Иногда дедушка берет меня с собой. Но для меня рыбалка — это Скука с большой буквы. Нужно просто сидеть и ждать, когда какая-то рыба заглотит крючок, потом вытащить ее из воды, принести домой, приготовить и съесть. Зачем все это, если в любое время можно спуститься в кладовку и открыть банку с тунцом?

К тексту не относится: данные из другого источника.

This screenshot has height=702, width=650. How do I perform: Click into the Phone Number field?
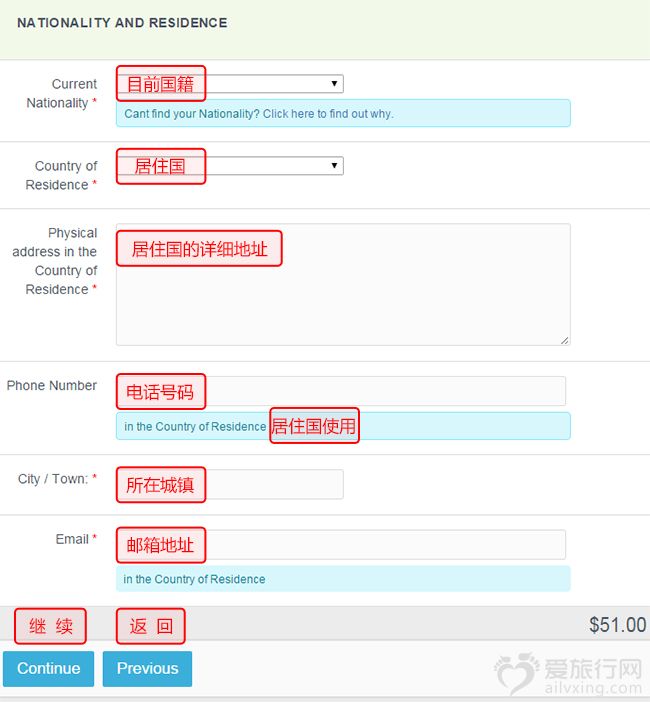(x=341, y=391)
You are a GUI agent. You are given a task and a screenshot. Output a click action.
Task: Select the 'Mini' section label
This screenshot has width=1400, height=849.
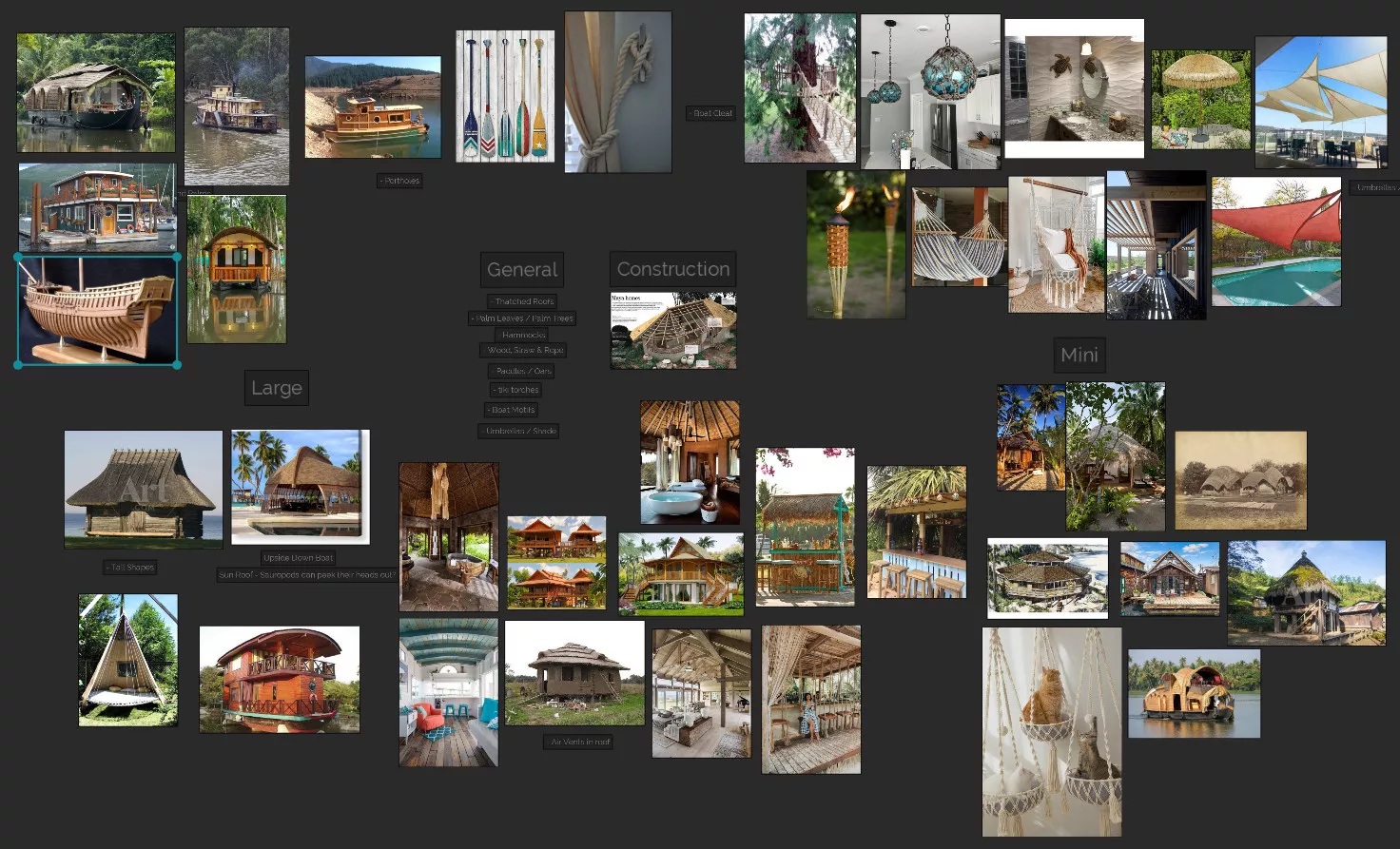coord(1079,355)
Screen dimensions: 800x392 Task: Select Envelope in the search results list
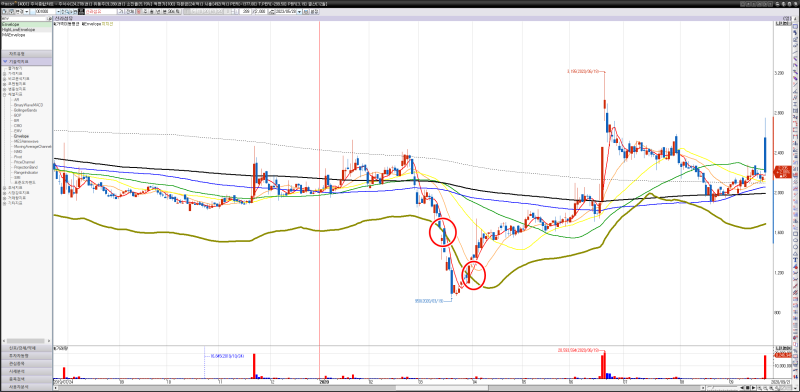coord(26,24)
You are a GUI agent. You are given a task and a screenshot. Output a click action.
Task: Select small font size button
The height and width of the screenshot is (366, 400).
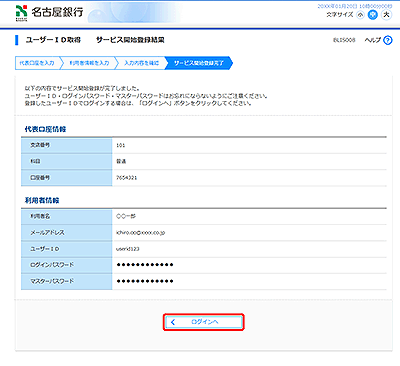pos(360,15)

Когда я говорю об этом дедушке, он только усмехается и называет меня „moj misiaczku“, что в переводе с польского значит „мой медвежонок“. Дедушка говорит, что смысл рыбалки заключается не в том, чтобы что-то вытащить из воды. А в том, чтобы что-то отдать тишине. На польском это звучит лучше. У дедушки есть одно забавное свойство. Он говорит на английском, как Йода[5]. Это действительно так. А еще у дедушки лысая голова, на которой торчат всего несколько волосков, и это тоже делает его похожим на Йоду.

Так что, когда дедушка берет меня на рыбалку, я стараюсь сильно не капризничать. Большую часть времени думаю о своих мечтах (я тебе уже об этом говорила). Я мечтаю переехать в большой город и стать знаменитой писательницей. И настанет день, когда я буду раздавать автографы, а мои фанаты выстроятся в огромную очередь, как это обычно бывает у Джуди Блум или Роберта Стайна. И вот тогда я подниму глаза от книги и увижу тебя, мама. Ты будешь смотреть на меня, как там, на фотографиях. Ты улыбнешься и скажешь, что очень гордишься мной.

А я даже не стану спрашивать, где ты была все эти годы и почему ушла, ведь моя мечта исполнится. У тебя все равно нет никакого хорошего объяснения или оправдания, поэтому я даже упоминать об этом не стану. Мы просто купим по вишневой кока-коле или молочному коктейлю и отправимся по магазинам. И все будет превосходно.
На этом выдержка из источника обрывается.